- **PROVIDED MATERIAL**
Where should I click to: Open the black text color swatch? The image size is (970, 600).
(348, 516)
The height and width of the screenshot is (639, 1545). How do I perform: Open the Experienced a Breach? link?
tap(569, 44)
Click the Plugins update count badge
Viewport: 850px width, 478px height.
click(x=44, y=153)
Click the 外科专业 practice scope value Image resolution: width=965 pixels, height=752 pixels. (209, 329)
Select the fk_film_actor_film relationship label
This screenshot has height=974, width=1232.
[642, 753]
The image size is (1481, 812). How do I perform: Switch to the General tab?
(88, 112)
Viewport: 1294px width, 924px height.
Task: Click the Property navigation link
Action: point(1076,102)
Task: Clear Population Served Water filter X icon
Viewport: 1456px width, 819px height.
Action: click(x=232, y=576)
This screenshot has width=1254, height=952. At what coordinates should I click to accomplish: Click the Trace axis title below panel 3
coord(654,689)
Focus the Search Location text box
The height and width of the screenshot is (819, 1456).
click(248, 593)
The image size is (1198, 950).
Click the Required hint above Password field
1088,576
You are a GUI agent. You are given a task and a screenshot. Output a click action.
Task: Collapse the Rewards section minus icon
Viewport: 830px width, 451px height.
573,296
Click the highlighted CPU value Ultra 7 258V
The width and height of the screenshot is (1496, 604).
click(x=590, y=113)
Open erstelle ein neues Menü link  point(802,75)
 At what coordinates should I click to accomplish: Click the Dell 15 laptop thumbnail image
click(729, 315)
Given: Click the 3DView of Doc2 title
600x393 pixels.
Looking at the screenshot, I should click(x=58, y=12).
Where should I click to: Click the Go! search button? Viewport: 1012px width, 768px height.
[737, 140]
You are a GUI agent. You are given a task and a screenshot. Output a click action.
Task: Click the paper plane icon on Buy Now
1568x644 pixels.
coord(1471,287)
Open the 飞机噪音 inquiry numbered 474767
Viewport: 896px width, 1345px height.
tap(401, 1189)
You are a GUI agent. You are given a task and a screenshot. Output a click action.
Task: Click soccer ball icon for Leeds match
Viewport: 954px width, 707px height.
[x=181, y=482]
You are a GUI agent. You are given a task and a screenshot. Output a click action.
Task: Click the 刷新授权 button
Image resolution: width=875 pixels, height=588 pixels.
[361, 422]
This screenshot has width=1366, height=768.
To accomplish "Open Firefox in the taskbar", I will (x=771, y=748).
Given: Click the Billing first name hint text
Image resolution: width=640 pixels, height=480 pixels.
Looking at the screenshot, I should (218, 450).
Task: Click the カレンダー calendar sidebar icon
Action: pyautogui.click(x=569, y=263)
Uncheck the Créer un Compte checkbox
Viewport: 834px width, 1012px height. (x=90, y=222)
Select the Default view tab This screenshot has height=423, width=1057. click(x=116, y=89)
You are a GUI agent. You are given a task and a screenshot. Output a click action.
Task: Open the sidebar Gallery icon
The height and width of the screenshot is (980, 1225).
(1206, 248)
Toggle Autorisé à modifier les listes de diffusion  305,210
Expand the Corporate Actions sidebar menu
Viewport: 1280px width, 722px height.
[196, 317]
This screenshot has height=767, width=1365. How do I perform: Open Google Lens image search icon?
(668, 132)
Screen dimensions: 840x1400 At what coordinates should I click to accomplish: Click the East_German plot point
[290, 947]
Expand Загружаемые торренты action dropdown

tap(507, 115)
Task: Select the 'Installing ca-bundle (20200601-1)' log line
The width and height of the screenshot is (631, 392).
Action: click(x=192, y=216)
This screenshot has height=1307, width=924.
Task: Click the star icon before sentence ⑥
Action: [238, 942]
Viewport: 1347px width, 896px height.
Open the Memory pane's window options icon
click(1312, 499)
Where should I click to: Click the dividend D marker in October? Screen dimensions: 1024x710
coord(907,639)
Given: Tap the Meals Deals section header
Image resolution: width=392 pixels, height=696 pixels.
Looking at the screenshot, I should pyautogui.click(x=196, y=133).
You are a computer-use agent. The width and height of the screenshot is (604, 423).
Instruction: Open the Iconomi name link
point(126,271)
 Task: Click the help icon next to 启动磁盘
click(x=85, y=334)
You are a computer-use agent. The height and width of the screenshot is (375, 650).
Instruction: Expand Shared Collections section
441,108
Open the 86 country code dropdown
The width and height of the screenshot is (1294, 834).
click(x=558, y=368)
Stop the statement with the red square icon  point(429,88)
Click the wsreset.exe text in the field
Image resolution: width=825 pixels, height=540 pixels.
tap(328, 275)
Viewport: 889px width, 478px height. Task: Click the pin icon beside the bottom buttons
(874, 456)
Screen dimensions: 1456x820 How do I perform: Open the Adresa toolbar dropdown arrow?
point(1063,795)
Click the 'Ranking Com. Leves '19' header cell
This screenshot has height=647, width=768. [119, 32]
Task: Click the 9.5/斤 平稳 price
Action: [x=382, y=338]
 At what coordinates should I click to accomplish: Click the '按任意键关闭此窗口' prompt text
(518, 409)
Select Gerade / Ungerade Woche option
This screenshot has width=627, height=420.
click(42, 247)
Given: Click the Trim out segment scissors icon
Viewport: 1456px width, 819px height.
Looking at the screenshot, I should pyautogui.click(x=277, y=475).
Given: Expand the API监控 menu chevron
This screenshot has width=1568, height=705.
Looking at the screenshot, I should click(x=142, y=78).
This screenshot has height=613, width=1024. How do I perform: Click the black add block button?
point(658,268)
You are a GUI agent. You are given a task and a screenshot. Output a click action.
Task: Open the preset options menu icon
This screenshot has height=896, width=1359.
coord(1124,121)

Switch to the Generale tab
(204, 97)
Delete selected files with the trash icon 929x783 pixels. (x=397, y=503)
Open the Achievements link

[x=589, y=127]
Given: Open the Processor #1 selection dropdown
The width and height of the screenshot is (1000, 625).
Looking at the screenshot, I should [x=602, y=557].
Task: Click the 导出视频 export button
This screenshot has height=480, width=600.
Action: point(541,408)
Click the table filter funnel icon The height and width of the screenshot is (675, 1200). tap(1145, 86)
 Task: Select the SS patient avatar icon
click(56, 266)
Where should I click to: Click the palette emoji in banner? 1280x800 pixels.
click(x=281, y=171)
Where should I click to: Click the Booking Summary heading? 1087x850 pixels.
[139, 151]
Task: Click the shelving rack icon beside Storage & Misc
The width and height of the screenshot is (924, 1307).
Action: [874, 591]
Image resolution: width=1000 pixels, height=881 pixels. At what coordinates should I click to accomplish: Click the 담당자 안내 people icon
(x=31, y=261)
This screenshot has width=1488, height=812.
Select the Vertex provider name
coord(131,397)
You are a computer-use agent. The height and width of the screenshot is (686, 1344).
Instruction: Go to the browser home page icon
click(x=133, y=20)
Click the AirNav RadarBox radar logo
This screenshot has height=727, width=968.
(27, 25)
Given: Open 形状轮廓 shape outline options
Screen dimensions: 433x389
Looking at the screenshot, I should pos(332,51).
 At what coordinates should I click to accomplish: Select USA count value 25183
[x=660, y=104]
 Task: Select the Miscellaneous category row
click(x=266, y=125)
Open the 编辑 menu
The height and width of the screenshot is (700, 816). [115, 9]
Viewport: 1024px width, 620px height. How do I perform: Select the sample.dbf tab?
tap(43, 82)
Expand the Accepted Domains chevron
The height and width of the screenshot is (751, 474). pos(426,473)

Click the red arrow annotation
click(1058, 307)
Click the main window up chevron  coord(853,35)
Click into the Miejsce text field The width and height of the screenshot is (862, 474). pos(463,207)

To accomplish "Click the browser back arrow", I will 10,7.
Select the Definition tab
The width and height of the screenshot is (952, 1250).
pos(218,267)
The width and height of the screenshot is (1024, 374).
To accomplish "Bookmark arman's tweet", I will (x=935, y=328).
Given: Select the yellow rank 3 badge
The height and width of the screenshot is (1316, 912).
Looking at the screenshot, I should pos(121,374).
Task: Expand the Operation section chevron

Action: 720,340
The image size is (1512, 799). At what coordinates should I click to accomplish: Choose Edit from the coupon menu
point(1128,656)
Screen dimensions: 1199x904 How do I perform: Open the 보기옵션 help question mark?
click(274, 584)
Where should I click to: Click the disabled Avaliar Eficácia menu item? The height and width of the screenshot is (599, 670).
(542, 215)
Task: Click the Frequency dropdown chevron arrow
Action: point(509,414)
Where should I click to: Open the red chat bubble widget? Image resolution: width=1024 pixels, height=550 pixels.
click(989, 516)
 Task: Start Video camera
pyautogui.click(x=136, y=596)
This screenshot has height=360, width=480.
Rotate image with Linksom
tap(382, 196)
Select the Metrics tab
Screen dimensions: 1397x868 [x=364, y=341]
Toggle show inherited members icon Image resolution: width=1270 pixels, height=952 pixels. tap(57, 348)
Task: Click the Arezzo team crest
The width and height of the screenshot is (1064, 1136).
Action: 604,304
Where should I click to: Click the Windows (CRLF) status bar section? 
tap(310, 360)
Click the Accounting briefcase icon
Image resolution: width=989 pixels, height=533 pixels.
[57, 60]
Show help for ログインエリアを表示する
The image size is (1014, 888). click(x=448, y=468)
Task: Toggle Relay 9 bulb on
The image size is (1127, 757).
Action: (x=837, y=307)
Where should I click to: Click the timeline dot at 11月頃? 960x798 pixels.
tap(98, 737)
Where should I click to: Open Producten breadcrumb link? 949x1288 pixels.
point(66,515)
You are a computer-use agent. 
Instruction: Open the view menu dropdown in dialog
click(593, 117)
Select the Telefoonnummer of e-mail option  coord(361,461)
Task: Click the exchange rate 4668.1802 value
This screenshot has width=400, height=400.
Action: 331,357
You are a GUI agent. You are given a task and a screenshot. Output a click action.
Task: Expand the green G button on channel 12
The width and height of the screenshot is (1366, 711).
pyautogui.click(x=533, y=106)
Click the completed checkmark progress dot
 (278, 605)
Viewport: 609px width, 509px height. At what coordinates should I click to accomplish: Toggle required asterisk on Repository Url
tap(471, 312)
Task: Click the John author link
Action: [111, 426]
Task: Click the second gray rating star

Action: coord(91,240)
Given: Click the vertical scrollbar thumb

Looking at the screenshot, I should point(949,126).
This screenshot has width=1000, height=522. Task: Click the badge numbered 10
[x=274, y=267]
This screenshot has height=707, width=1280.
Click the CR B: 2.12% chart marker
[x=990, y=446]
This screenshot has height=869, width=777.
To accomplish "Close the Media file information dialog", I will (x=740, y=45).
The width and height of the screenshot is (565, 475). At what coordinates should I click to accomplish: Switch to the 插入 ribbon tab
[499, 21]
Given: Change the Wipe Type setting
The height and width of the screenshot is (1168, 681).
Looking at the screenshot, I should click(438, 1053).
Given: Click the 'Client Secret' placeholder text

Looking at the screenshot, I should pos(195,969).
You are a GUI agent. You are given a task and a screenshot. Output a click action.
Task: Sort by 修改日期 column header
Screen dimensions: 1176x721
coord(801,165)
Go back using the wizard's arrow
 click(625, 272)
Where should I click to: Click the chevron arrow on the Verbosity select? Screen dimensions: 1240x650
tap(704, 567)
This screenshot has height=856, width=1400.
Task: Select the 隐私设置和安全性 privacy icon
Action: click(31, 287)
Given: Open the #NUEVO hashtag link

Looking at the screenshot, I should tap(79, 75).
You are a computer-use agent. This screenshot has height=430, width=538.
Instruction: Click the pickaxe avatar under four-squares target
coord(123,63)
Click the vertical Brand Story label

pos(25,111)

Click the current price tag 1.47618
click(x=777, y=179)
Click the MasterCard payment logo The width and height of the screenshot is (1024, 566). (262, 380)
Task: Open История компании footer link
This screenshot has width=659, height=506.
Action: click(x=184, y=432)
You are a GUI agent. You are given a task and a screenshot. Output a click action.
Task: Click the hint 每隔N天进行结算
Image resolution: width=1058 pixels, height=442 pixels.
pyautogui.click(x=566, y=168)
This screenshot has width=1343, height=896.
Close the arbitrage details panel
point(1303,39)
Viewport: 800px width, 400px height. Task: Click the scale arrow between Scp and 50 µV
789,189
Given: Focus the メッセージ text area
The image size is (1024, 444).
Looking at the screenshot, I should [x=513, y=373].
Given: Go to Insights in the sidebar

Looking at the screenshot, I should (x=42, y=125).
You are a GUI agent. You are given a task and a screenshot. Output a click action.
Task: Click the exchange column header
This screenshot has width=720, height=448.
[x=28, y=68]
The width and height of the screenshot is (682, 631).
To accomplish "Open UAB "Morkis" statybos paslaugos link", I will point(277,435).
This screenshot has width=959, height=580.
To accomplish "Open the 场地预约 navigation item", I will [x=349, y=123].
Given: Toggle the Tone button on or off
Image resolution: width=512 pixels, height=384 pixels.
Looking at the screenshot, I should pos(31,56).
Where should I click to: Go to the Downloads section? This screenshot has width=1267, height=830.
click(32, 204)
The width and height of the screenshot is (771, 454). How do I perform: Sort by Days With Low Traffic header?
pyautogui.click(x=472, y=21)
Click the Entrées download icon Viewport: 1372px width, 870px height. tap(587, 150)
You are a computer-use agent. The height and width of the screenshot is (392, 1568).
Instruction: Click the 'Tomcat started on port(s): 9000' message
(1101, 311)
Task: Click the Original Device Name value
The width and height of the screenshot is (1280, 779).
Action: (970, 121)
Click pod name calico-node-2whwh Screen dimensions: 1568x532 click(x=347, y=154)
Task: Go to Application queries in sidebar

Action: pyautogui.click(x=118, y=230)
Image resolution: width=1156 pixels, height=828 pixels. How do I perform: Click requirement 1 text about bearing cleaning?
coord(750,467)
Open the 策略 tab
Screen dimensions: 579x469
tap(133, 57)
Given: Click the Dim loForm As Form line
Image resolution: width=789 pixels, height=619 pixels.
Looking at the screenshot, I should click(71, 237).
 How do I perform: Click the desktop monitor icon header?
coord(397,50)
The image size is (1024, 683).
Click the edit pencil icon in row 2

- **WORK REQUEST**
In the listing above, find each line with the word "exchange" and copy it.

- **WRITTEN RESPONSE**
Task: Click the exchange rate 4668.1802 value
Task: Click the exchange column header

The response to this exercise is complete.